§ Listed records

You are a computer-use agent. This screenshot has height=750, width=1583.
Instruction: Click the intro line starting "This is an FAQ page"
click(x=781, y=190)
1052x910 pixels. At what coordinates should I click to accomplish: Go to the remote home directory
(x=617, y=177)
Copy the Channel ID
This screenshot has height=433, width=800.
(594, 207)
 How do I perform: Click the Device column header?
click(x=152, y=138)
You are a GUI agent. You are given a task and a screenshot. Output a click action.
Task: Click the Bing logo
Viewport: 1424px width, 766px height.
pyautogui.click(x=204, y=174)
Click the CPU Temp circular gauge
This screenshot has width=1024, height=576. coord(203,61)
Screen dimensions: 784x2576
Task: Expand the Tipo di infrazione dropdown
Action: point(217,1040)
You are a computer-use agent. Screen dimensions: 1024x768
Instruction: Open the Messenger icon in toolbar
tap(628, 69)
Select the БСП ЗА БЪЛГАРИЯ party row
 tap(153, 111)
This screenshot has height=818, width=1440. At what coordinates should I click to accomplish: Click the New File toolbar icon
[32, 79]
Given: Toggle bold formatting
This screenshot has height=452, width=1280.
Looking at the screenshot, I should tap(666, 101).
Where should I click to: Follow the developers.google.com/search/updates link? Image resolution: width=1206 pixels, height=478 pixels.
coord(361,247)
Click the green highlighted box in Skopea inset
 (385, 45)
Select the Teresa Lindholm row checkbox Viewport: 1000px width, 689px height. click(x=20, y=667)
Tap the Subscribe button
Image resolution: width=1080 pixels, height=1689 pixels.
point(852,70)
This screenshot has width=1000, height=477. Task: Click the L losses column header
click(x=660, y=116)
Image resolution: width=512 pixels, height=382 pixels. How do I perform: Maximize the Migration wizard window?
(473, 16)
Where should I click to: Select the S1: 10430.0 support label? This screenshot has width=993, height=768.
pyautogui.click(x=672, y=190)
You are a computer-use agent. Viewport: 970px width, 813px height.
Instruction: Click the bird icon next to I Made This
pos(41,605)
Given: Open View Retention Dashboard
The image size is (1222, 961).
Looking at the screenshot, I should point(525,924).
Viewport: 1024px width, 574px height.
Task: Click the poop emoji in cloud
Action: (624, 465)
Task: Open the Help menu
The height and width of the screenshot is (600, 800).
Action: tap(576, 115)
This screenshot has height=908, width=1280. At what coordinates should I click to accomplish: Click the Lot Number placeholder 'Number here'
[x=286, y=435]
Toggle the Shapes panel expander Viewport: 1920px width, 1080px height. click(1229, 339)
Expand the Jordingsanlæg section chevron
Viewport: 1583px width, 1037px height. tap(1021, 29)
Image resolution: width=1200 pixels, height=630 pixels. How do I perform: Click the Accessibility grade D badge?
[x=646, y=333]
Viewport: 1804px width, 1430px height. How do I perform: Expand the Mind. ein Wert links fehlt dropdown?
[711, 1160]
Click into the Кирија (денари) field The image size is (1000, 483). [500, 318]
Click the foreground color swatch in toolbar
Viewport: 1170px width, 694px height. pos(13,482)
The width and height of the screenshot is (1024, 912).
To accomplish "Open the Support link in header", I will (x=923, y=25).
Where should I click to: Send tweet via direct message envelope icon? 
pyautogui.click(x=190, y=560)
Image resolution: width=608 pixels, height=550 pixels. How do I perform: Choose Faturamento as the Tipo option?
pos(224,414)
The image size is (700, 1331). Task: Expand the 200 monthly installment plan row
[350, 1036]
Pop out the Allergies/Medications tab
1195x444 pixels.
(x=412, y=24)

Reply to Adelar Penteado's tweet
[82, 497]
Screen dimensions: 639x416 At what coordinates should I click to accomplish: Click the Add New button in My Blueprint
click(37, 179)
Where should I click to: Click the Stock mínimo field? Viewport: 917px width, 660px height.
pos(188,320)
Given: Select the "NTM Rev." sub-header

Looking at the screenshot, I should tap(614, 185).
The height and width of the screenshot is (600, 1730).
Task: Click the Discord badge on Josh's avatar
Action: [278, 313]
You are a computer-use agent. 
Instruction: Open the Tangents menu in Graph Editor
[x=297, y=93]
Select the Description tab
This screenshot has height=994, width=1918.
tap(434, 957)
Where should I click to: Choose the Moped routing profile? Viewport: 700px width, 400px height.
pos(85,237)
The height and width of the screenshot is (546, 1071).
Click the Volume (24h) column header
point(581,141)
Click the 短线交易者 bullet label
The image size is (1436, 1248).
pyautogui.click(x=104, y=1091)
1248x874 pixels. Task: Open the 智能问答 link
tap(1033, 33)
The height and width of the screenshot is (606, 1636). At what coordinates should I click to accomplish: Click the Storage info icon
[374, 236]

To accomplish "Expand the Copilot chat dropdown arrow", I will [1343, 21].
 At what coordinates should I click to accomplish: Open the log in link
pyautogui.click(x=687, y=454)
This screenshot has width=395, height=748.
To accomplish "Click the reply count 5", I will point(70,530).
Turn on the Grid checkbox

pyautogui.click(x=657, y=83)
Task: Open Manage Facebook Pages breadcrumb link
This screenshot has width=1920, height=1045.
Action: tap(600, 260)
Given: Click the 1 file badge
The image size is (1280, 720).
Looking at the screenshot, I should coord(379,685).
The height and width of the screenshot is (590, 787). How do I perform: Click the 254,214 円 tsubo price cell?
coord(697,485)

§ Exercise aim
Starting at the top of the records, copy every line exactly.

§ Output for this exercise
You are a computer-use agent. This screenshot has height=750, width=1583.
Instruction: Click the intro line starting "This is an FAQ page"
click(x=781, y=190)
1052x910 pixels. At what coordinates should I click to accomplish: Go to the remote home directory
(x=617, y=177)
Copy the Channel ID
This screenshot has height=433, width=800.
(594, 207)
 How do I perform: Click the Device column header?
click(x=152, y=138)
You are a GUI agent. You are given a task and a screenshot. Output a click action.
Task: Click the Bing logo
Viewport: 1424px width, 766px height.
pyautogui.click(x=204, y=174)
Click the CPU Temp circular gauge
This screenshot has width=1024, height=576. coord(203,61)
Screen dimensions: 784x2576
Task: Expand the Tipo di infrazione dropdown
Action: point(217,1040)
You are a computer-use agent. Screen dimensions: 1024x768
Instruction: Open the Messenger icon in toolbar
tap(628, 69)
Select the БСП ЗА БЪЛГАРИЯ party row
 tap(153, 111)
This screenshot has height=818, width=1440. At what coordinates should I click to accomplish: Click the New File toolbar icon
[32, 79]
Given: Toggle bold formatting
This screenshot has height=452, width=1280.
Looking at the screenshot, I should tap(666, 101).
Where should I click to: Follow the developers.google.com/search/updates link? Image resolution: width=1206 pixels, height=478 pixels.
coord(361,247)
Click the green highlighted box in Skopea inset
 (385, 45)
Select the Teresa Lindholm row checkbox Viewport: 1000px width, 689px height. click(x=20, y=667)
Tap the Subscribe button
Image resolution: width=1080 pixels, height=1689 pixels.
point(852,70)
This screenshot has width=1000, height=477. Task: Click the L losses column header
click(x=660, y=116)
Image resolution: width=512 pixels, height=382 pixels. How do I perform: Maximize the Migration wizard window?
(473, 16)
Where should I click to: Select the S1: 10430.0 support label? This screenshot has width=993, height=768.
pyautogui.click(x=672, y=190)
You are a computer-use agent. Viewport: 970px width, 813px height.
Instruction: Click the bird icon next to I Made This
pos(41,605)
Given: Open View Retention Dashboard
The image size is (1222, 961).
Looking at the screenshot, I should point(525,924).
Viewport: 1024px width, 574px height.
Task: Click the poop emoji in cloud
Action: (624, 465)
Task: Open the Help menu
The height and width of the screenshot is (600, 800).
Action: tap(576, 115)
This screenshot has height=908, width=1280. At what coordinates should I click to accomplish: Click the Lot Number placeholder 'Number here'
[x=286, y=435]
Toggle the Shapes panel expander Viewport: 1920px width, 1080px height. click(1229, 339)
Expand the Jordingsanlæg section chevron
Viewport: 1583px width, 1037px height. tap(1021, 29)
Image resolution: width=1200 pixels, height=630 pixels. How do I perform: Click the Accessibility grade D badge?
[x=646, y=333]
Viewport: 1804px width, 1430px height. How do I perform: Expand the Mind. ein Wert links fehlt dropdown?
[711, 1160]
Click into the Кирија (денари) field The image size is (1000, 483). [500, 318]
Click the foreground color swatch in toolbar
Viewport: 1170px width, 694px height. pos(13,482)
The width and height of the screenshot is (1024, 912).
To accomplish "Open the Support link in header", I will (x=923, y=25).
Where should I click to: Send tweet via direct message envelope icon? 
pyautogui.click(x=190, y=560)
Image resolution: width=608 pixels, height=550 pixels. How do I perform: Choose Faturamento as the Tipo option?
pos(224,414)
The image size is (700, 1331). Task: Expand the 200 monthly installment plan row
[350, 1036]
Pop out the Allergies/Medications tab
1195x444 pixels.
(x=412, y=24)

Reply to Adelar Penteado's tweet
[82, 497]
Screen dimensions: 639x416 At what coordinates should I click to accomplish: Click the Add New button in My Blueprint
click(37, 179)
Where should I click to: Click the Stock mínimo field? Viewport: 917px width, 660px height.
pos(188,320)
Given: Select the "NTM Rev." sub-header

Looking at the screenshot, I should tap(614, 185).
The height and width of the screenshot is (600, 1730).
Task: Click the Discord badge on Josh's avatar
Action: [278, 313]
You are a computer-use agent. 
Instruction: Open the Tangents menu in Graph Editor
[x=297, y=93]
Select the Description tab
This screenshot has height=994, width=1918.
tap(434, 957)
Where should I click to: Choose the Moped routing profile? Viewport: 700px width, 400px height.
pos(85,237)
The height and width of the screenshot is (546, 1071).
Click the Volume (24h) column header
point(581,141)
Click the 短线交易者 bullet label
The image size is (1436, 1248).
pyautogui.click(x=104, y=1091)
1248x874 pixels. Task: Open the 智能问答 link
tap(1033, 33)
The height and width of the screenshot is (606, 1636). At what coordinates should I click to accomplish: Click the Storage info icon
[374, 236]

To accomplish "Expand the Copilot chat dropdown arrow", I will [1343, 21].
 At what coordinates should I click to accomplish: Open the log in link
pyautogui.click(x=687, y=454)
This screenshot has width=395, height=748.
To accomplish "Click the reply count 5", I will point(70,530).
Turn on the Grid checkbox

pyautogui.click(x=657, y=83)
Task: Open Manage Facebook Pages breadcrumb link
This screenshot has width=1920, height=1045.
Action: tap(600, 260)
Given: Click the 1 file badge
The image size is (1280, 720).
Looking at the screenshot, I should coord(379,685).
The height and width of the screenshot is (590, 787). How do I perform: Click the 254,214 円 tsubo price cell?
coord(697,485)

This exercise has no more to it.